Andrew Silvestri joined the company in 2010 as an account manager for ResourceCo’s concrete business. He is now the State Sales and Customer Service Manager, in charge of construction demolition waste and alternative fuels.
“We take construction and demolition waste from around South Australia. These various waste streams come from businesses and councils that demolish old buildings and replace road surfaces.
“We take the material and maximise the reuse of every tonne we receive,” Andrew says.
“This financial year, we’ll receive 750,000 tonnes of construction and demolition waste to the Wingfield site. Up to 95 to 98 per cent of that waste will be recycled and sold back to the market.”
He says ResourceCo has grown significantly over the past eight years, moving from 60 employees when he started to more than 700 nationally and internationally.
“We crush the material and turn it into aggregate and stone, which can be used in the construction of future roads or concrete.”
One particular example of this recycling that Andrew points to was the demolition and redevelopment of one of Adelaide’s retail gems.
The Harris Scarfe Building, in the city centre, was demolished in 2011. The process generated more than 25,000 tonnes of material, according to construction provider McMahon Services.

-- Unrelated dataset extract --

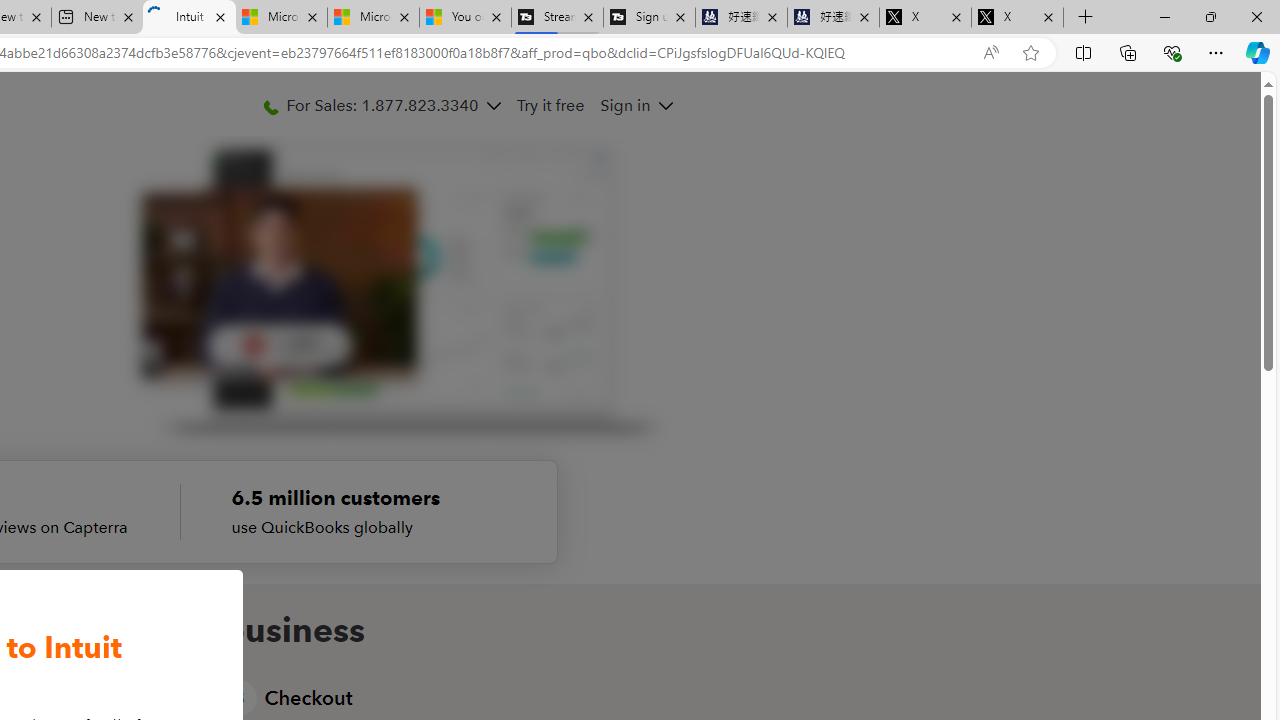 The height and width of the screenshot is (720, 1280). I want to click on 'Sign in', so click(624, 105).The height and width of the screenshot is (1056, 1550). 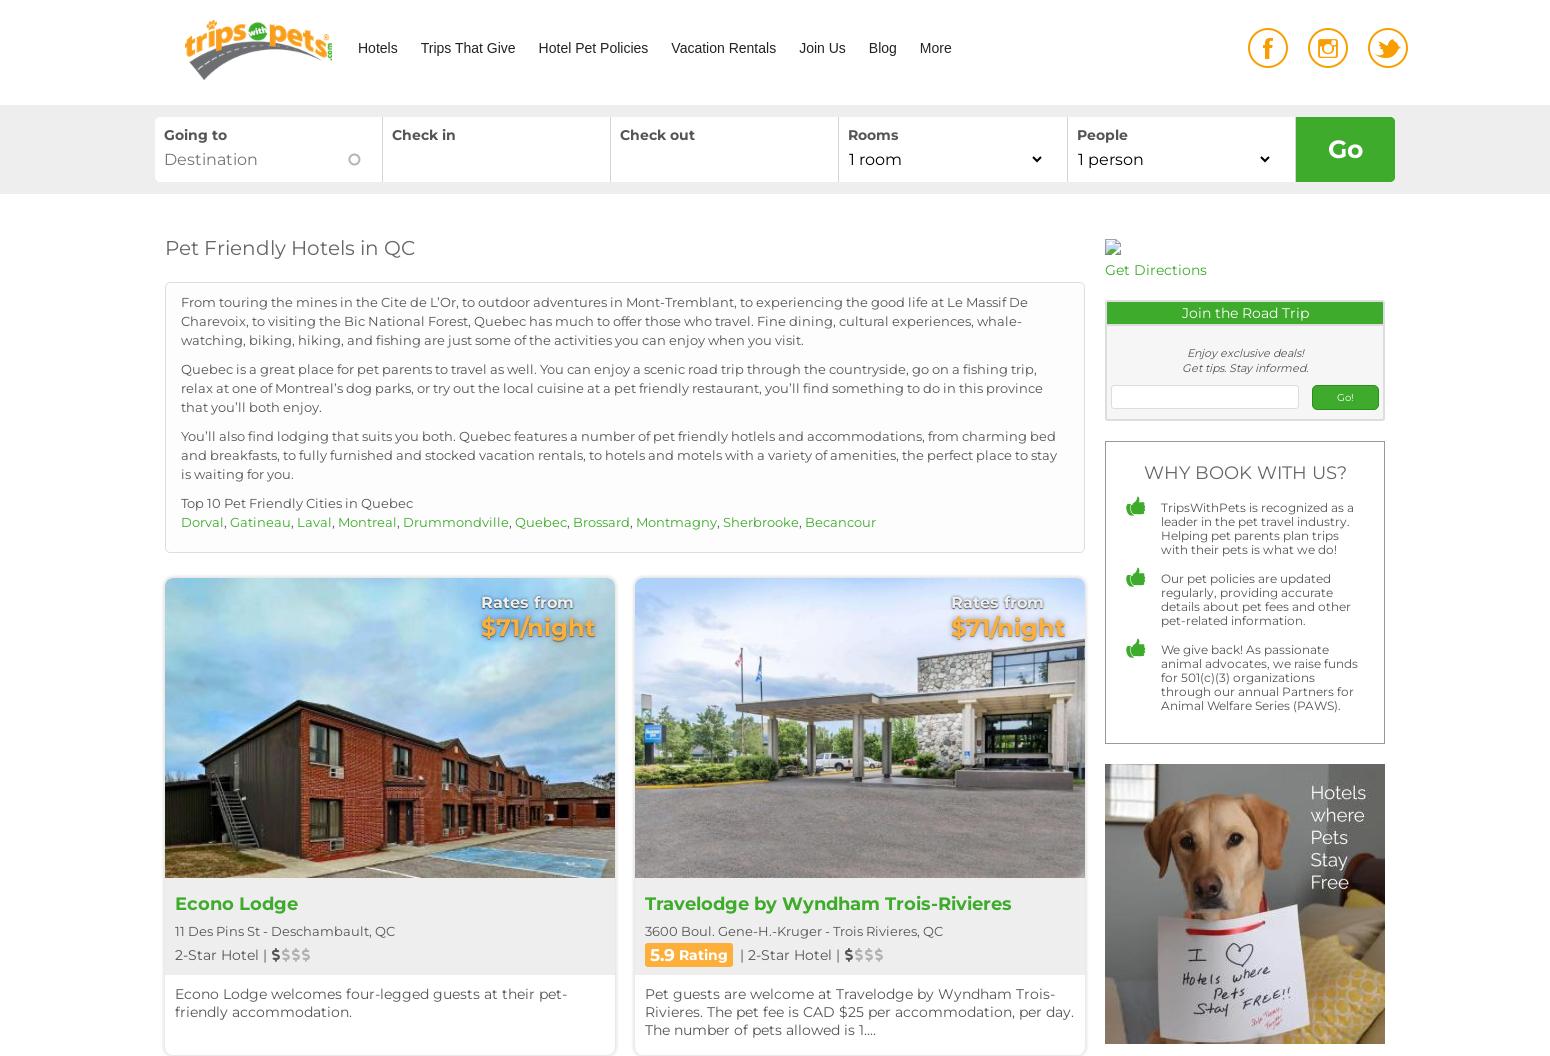 I want to click on 'Gatineau', so click(x=229, y=520).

This material was sent to ResourceCo’s site.
There, the waste – which included concrete, steel, wood and plastic – was processed and crushed into base material for 3500 cubic metres of concrete.
Andrew says it was then used by McMahon Services to build the foundations of the $385 million development of the new Harris Scarfe building where the older building had once been.

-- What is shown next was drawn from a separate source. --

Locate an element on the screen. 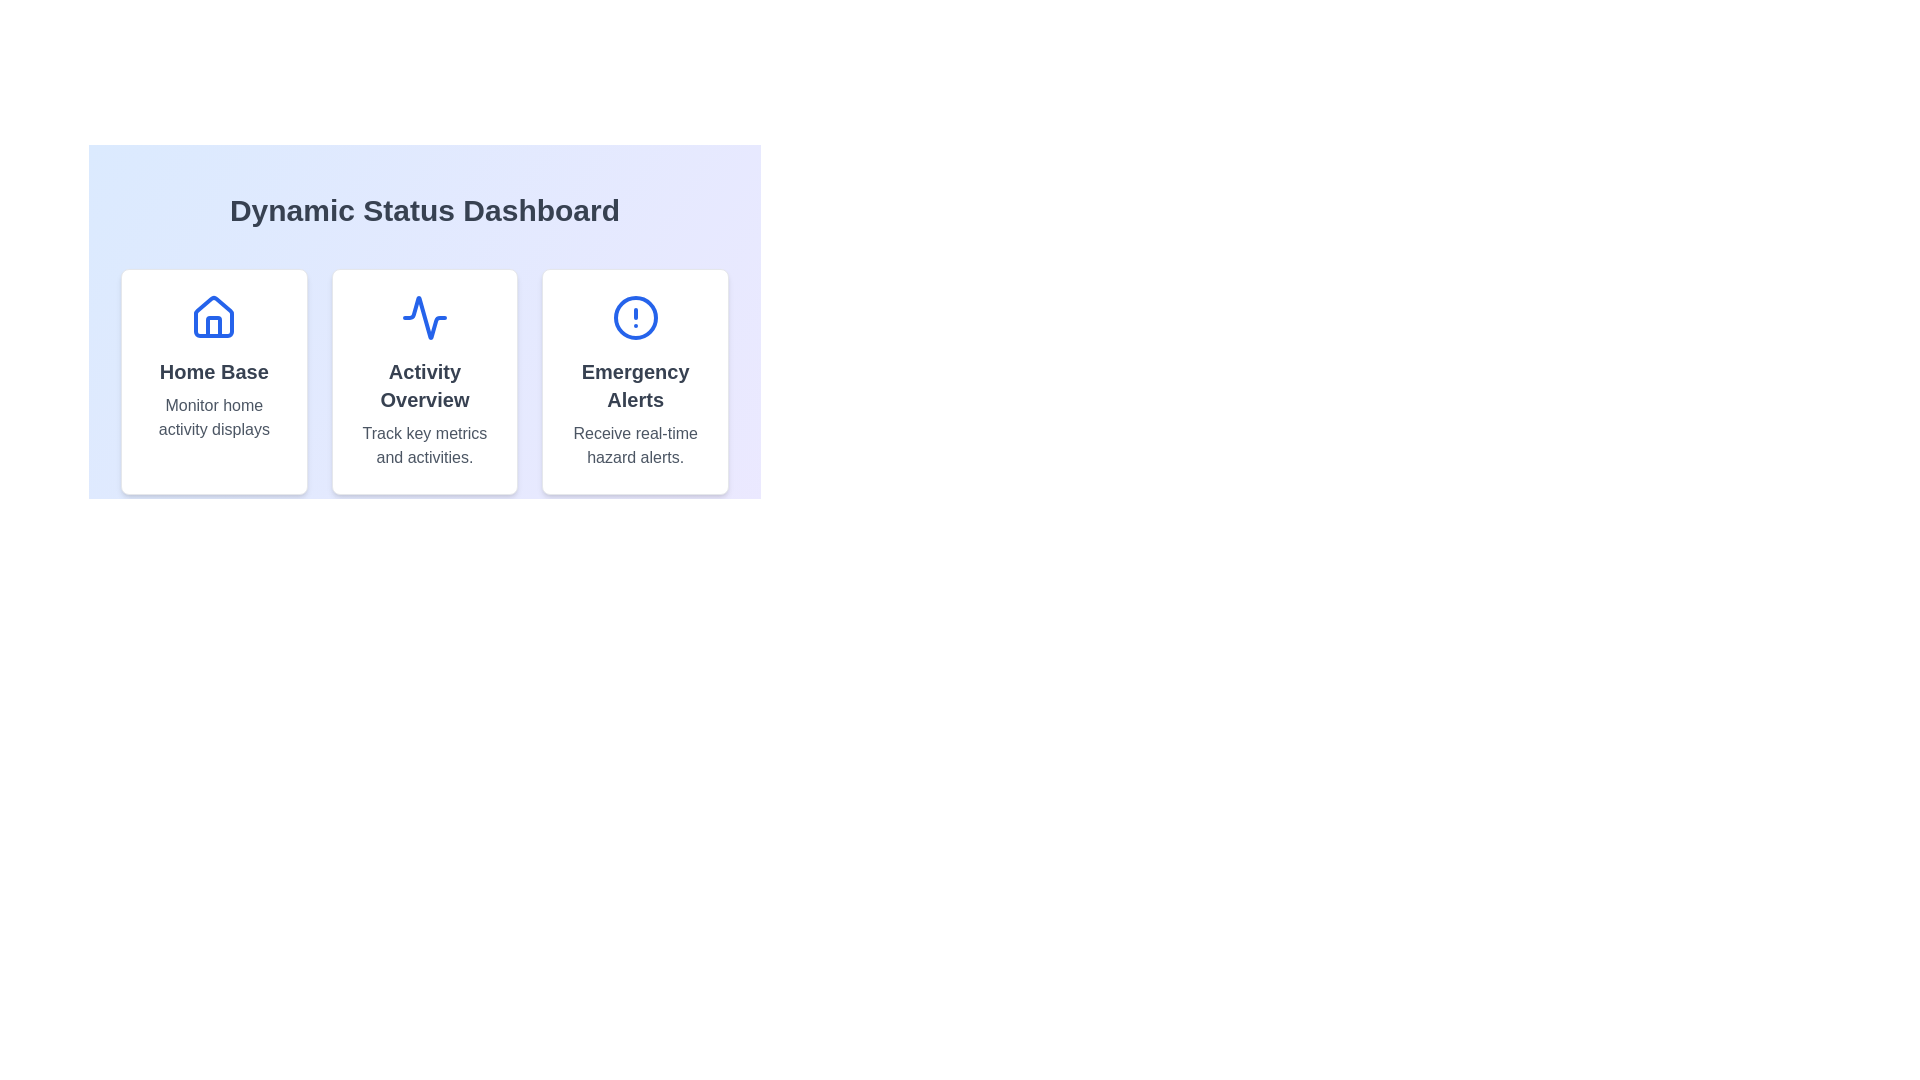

“We were able to redirect thousands of tonnes of waste that would have gone to landfill and reduce the carbon footprint of the construction and demolition process,” Andrew says.
Andrew says ResourceCo has been recycling and reusing construction and demolition waste in SA for decades and it improved the processes to make it more efficient.
“We have an advanced plant that turns the material into various sizes and grades of aggregate, which can be turned from waste into resource within a day,” Andrew says.
“The site has been modified and expanded over the years, keeping pace with the growth of the business and how much material it can handle. We use a series of excavators and loaders to process the materials.”
One of the innovations has been the introduction of a magnetic system to help in the separation of the materials. Andrew says they are used over the belt to remove steel while blowers get rid of wood and plastic.
After separating the materials, ResourceCo creates sand, aggregates, bitumen and concretes for various applications.
The company manufactures class one and two concrete for the South Australian Department of Planning, Transport and Infrastructure, which Andrew says is tested against the department’s standards.
“From a performance point of view, our concrete meets the same national standard as a quarried alternative.”
Andrew says that every tonne of stone ResourceCo is able to reuse not only saves it from being sent to landfill, but also means there is one less tonne that needed to be blasted and quarried, creating an economic and environmental benefit.
He says that every tonne of aggregate ResourceCo produces is the result of six full time employees, compared to one to two employees at a quarry.
Andrew says ResourceCo’s concrete business started with just five trucks and a single plant in Adelaide. Now, there are double the amount of plants, with 18 trucks. ResourceCo does not believe this growth must come at the cost of the environment. The company says that it has an obligation to leave the planet in a better state than when it began and uses initiatives like the Wingfield plant to do this.